For the material below, return exactly the lines starting at the one holding "Instruction: Click the left" and ending at the one holding "Retweet the tweet", counting both as part of the range.

►

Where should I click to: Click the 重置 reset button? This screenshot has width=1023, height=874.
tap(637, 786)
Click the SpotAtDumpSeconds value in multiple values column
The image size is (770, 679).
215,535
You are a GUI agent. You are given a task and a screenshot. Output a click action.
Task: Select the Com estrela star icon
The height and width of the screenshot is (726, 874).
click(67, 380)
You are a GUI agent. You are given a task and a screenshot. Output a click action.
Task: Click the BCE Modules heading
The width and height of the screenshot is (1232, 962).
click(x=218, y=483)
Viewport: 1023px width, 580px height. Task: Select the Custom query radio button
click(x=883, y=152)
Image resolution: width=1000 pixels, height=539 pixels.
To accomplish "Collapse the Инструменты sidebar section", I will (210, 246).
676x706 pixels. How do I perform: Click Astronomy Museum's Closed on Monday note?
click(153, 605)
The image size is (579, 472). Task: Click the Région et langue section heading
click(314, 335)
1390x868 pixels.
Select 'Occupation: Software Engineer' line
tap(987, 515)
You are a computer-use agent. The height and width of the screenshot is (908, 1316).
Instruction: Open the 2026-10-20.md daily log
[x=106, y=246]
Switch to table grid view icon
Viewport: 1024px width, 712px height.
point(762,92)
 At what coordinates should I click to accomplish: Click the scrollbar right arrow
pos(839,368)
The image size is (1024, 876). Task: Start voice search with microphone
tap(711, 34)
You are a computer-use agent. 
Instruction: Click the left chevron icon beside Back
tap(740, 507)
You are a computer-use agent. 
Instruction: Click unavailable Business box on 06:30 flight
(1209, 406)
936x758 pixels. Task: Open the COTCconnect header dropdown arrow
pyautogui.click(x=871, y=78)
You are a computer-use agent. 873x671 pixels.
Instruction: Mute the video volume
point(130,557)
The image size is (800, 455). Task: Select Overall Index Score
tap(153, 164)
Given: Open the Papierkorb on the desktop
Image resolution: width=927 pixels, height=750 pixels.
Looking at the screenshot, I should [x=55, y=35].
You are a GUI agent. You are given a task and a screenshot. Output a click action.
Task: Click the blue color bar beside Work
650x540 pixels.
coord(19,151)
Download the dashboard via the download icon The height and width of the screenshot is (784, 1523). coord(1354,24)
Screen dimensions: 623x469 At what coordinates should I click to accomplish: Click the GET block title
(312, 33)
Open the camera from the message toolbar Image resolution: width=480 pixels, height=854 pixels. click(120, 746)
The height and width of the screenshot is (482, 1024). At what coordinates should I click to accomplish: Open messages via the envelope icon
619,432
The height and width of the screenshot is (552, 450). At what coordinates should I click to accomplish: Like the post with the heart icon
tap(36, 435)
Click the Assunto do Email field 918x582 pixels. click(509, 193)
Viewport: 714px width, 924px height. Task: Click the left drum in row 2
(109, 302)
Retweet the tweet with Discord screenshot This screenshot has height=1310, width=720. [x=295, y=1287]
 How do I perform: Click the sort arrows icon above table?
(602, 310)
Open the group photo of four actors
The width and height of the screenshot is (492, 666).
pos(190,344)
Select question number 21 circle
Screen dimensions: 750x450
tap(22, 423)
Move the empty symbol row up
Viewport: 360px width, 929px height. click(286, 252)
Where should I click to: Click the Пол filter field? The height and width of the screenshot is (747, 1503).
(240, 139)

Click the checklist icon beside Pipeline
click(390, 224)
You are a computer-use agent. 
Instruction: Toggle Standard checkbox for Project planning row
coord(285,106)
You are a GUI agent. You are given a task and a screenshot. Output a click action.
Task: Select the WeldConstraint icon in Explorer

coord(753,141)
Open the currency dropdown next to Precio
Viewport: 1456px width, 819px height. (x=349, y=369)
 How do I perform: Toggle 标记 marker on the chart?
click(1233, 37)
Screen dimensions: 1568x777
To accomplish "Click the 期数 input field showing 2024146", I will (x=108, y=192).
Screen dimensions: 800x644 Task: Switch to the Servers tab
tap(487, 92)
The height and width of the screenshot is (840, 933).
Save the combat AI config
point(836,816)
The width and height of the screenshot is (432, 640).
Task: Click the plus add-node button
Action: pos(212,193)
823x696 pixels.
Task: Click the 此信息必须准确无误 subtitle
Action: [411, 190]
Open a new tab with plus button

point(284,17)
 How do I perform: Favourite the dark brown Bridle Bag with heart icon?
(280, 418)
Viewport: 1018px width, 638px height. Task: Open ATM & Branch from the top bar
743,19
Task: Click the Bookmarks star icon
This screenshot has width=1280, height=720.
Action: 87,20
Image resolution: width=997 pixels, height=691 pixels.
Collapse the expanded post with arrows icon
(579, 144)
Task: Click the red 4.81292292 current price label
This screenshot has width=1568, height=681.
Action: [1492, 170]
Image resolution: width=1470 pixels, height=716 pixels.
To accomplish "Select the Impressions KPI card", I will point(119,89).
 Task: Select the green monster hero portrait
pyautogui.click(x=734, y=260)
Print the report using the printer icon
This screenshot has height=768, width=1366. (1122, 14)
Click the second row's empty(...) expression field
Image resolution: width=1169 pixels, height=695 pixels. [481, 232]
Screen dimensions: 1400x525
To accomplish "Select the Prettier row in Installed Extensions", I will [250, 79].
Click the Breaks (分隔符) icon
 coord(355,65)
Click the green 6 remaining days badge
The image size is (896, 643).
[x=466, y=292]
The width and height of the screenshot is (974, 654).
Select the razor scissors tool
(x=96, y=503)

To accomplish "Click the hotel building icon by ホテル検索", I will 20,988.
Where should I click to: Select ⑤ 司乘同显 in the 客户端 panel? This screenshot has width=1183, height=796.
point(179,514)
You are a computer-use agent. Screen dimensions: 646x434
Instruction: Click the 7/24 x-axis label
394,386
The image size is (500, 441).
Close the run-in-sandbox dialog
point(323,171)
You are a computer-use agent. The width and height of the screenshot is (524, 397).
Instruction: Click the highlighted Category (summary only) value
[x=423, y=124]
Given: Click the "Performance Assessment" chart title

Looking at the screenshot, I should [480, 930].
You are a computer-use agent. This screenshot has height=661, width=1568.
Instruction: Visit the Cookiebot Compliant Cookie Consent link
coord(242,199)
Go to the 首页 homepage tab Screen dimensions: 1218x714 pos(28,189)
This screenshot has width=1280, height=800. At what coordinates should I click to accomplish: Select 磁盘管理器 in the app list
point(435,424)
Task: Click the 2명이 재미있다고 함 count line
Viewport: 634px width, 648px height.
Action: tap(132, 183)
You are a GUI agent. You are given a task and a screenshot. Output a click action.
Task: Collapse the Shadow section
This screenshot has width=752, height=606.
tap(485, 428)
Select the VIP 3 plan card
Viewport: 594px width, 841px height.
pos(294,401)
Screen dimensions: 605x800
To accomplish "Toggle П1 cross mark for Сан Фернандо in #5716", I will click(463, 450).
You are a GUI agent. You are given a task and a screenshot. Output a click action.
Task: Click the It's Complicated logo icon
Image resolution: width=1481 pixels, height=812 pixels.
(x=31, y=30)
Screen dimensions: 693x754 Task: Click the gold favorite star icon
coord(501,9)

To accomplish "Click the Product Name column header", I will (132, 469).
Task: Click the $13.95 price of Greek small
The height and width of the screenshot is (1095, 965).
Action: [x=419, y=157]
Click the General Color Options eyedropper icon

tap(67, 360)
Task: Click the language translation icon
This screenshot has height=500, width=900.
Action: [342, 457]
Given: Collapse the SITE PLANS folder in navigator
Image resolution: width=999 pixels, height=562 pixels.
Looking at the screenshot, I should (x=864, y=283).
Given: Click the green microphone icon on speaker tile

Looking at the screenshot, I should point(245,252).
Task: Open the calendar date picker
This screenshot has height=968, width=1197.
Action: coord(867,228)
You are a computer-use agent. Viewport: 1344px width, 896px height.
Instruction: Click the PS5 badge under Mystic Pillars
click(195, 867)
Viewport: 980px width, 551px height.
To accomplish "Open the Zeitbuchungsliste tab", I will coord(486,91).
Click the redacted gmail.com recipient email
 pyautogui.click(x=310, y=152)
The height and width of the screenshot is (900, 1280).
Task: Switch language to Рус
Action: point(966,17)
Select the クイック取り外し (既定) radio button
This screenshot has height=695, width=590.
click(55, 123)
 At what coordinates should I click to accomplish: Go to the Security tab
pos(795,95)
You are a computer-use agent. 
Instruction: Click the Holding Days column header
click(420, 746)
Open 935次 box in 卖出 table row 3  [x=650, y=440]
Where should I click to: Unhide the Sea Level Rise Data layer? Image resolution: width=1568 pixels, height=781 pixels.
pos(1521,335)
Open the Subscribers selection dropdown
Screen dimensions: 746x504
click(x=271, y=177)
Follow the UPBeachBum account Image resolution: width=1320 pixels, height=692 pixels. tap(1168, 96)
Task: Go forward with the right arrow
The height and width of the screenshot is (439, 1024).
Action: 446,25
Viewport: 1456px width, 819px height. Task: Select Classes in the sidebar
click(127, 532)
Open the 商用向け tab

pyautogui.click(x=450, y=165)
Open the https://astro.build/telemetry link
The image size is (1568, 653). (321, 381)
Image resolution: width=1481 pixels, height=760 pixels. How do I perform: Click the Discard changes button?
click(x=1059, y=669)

◄

### Finished task
Instruction: Click the left chevron icon beside Back
tap(740, 507)
You are a computer-use agent. 
Instruction: Click unavailable Business box on 06:30 flight
(1209, 406)
936x758 pixels. Task: Open the COTCconnect header dropdown arrow
pyautogui.click(x=871, y=78)
You are a computer-use agent. 873x671 pixels.
Instruction: Mute the video volume
point(130,557)
The image size is (800, 455). Task: Select Overall Index Score
tap(153, 164)
Given: Open the Papierkorb on the desktop
Image resolution: width=927 pixels, height=750 pixels.
Looking at the screenshot, I should [x=55, y=35].
You are a GUI agent. You are given a task and a screenshot. Output a click action.
Task: Click the blue color bar beside Work
650x540 pixels.
coord(19,151)
Download the dashboard via the download icon The height and width of the screenshot is (784, 1523). coord(1354,24)
Screen dimensions: 623x469 At what coordinates should I click to accomplish: Click the GET block title
(312, 33)
Open the camera from the message toolbar Image resolution: width=480 pixels, height=854 pixels. click(120, 746)
The height and width of the screenshot is (482, 1024). At what coordinates should I click to accomplish: Open messages via the envelope icon
619,432
The height and width of the screenshot is (552, 450). At what coordinates should I click to accomplish: Like the post with the heart icon
tap(36, 435)
Click the Assunto do Email field 918x582 pixels. click(509, 193)
Viewport: 714px width, 924px height. Task: Click the left drum in row 2
(109, 302)
Retweet the tweet with Discord screenshot This screenshot has height=1310, width=720. [x=295, y=1287]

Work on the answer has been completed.